Twilight Zone – The Curious Case of Edgar Witherspoon (09/24/88)

The curious case I got was a curious case of deja vu back to the Patterns episode of Night Visions.  In that post, I had a paragraph stating how each step of the plot was evident from the start:

Of course Martin’s OCD tics are going to be the glue that keeps the world together.  Of course Critchley is going to be skeptical.  Of course Martin is going to be found to be telling the truth.  And of course Critchley will inherit the burden that he was skeptical of.

Change the names, and this is exactly the same story.  That is not necessarily a bad thing.  I guess it is a broad enough trope, like time-travel, that no one can claim to own it.  And I am a sucker for this particular trope, so case dismissed.  I give it a Trumpian pardon — maybe not deserved, but who’s going to stop me?

I deleted about 500 words above that just seemed superfluous; although beautifully composed.  Harry Morgan played Edgar Witherspoon perfectly.  As a young man — or at least as young as Harry Morgan ever was — he was a bit of a stiff.  The laughs he got back then seemed to be from hamming it up or due to funny words coming out of his Dragnet facade.  In this episode, he seems to have arrived at peak coot-hood.  He is a fun old guy, believably sincere with his krazee ideas.  Unfortunately — and I’m going to use that word a lot — the psychiatrist seems to be in a different episode, and the rest of the cast are just non-entities.[1]

Unfortunately # 2:  This is the first episode of the 3rd season (although the 4th episode on the DVD?) and the first appearance of Robin Ward as the announcer.  I was often critical of Charles Aidman’s avuncular voice undermining many episodes, so a change was welcome.  I’m not sure this is an improvement, though.  From one outing, he strikes me as if he is trying to emulate both Aidman and Rod Serling.  I hear shades of them both in his delivery.

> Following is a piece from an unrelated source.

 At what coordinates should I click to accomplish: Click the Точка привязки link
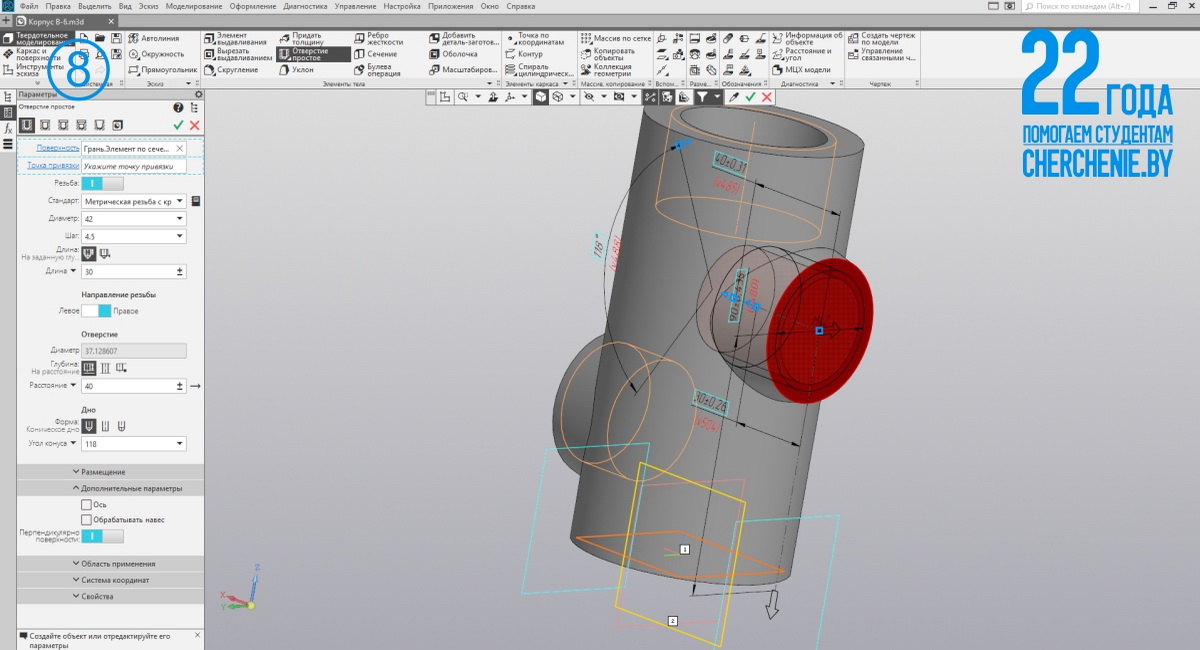[50, 166]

Unfortunately # 3:  The score, as is frequently the case, is just entirely inappropriate.  Harry Morgan was fine being eccentric, but I would rather have had the score show a little more seriousness.  These scores too often cheapen the stakes with musical flourishes and little pixie dust sounds.  The psychiatrist’s performance was grimly at odds with the rest of the episode, but maybe he was closest to getting it right.  The island of Tuatau was destroyed by a tidal wave for cryin’ out loud!  Do you have no feelings atoll — heyooooo! [1]

And yet, for all the belly-aching, I really enjoyed it.

Other Stuff:

  • [1] This is not so funny after the events of Barbuda.  Or before.
  • Yikes, what a dreadful pedigree:  The psychiatrist was on an episode of Ray Bradbury Theater, his secretary was also in a RBT, Edgar’s niece was in the dreadful Poltergeist remake, and the new announcer was in a Hitchhiker.